Pursuant to Section 31(A) of the Arbitration Law, an arbitrator may rule the arbitral expenses amount, including attorney's fee and the arbitrator's remuneration and expenses, and determine who will bear them, if no contrary intention appears from the arbitration agreement. Paragraph R of the first addendum to the Arbitration Law provides that in the absence of a different decision by the arbitrator, the arbitration expenses would be divided equally between the parties. The parties may stipulate this provision and provide for other arrangements.
There are several options to charge arbitrators' remuneration: charging the entire amount as a lump-sum at the end of the arbitration; charging it in installments in the course of conducting the arbitration, or setting an amount for each and every session.
As a rule, in the final arbitral award, the arbitrator fixes the general amount of expenses and orders to pay it, whether by way of equal distribution of the expenses or by way of reimbursement by the losing party to the winning party, in full or in part, everything at his discretion.
The arbitrator fixes his own remuneration, at his discretion.
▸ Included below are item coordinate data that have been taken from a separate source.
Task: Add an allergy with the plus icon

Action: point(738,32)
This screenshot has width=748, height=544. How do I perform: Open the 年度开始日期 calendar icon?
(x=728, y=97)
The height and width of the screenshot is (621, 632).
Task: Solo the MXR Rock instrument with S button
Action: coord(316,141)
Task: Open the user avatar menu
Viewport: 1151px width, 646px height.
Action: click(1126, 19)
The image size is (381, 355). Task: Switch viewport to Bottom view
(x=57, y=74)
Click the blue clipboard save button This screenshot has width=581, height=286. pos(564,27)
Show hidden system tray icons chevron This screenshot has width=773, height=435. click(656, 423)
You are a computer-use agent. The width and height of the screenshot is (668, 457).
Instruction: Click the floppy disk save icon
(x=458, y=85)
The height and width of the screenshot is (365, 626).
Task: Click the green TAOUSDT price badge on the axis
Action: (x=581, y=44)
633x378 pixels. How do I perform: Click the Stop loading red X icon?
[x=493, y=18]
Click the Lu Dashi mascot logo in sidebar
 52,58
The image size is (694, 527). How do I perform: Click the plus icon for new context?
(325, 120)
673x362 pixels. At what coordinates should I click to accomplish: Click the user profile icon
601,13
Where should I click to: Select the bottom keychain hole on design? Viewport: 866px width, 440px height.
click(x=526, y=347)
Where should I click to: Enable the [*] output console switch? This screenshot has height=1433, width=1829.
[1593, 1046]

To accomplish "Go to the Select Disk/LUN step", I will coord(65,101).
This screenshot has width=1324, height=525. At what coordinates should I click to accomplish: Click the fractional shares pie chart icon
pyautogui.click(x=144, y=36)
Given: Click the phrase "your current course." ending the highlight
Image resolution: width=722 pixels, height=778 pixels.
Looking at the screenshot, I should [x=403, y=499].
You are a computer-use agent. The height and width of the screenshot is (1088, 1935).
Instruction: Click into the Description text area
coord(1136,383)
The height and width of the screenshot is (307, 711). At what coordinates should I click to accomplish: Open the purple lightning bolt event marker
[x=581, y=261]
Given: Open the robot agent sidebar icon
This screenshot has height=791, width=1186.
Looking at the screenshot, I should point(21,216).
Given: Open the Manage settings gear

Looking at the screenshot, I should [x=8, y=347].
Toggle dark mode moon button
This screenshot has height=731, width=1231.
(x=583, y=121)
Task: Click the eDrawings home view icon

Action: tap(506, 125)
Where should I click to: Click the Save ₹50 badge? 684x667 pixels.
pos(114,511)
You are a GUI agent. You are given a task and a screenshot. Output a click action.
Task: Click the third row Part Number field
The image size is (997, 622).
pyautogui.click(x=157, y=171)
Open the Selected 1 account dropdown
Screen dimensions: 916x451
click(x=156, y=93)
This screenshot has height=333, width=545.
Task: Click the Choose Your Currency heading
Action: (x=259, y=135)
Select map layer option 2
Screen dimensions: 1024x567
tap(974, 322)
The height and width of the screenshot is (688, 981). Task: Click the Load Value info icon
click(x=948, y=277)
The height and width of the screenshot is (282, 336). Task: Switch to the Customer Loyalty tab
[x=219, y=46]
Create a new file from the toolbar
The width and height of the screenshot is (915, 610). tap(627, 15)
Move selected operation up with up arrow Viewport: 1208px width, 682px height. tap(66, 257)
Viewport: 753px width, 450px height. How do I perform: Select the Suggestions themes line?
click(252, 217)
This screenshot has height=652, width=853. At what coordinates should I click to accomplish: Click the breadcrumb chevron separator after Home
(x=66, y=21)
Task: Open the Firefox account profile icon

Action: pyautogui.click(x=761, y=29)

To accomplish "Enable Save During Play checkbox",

In an event that the parties believe that an excessive amount was prescribed, the law regulates this matter by way of conferring power to the court to reduce the excessive amount from the requested remuneration. This request may only be filed after the arbitral award was given. The court's estimate of the arbitrator's remuneration is according to the weight of dispute, its great financial value, and the burden of responsibility involved in the decision. As a rule, the court will not intervene with an arbitrator's remuneration, especially if it was agreed upon at the beginning of arbitration.
Pursuant to Section 31(B) of the Arbitration Law, a party may pay the arbitrator any amount with which the other party is in arrears and it will be entitled to recover this amount from the other party.
The 1996 Act allows the parties to agree what costs in the arbitration are recoverable (s.63(1)). If there is no contractual agreement, the tribunal may determine by award the recoverable costs of the arbitration on such basis as it thinks fit (s.63(3)).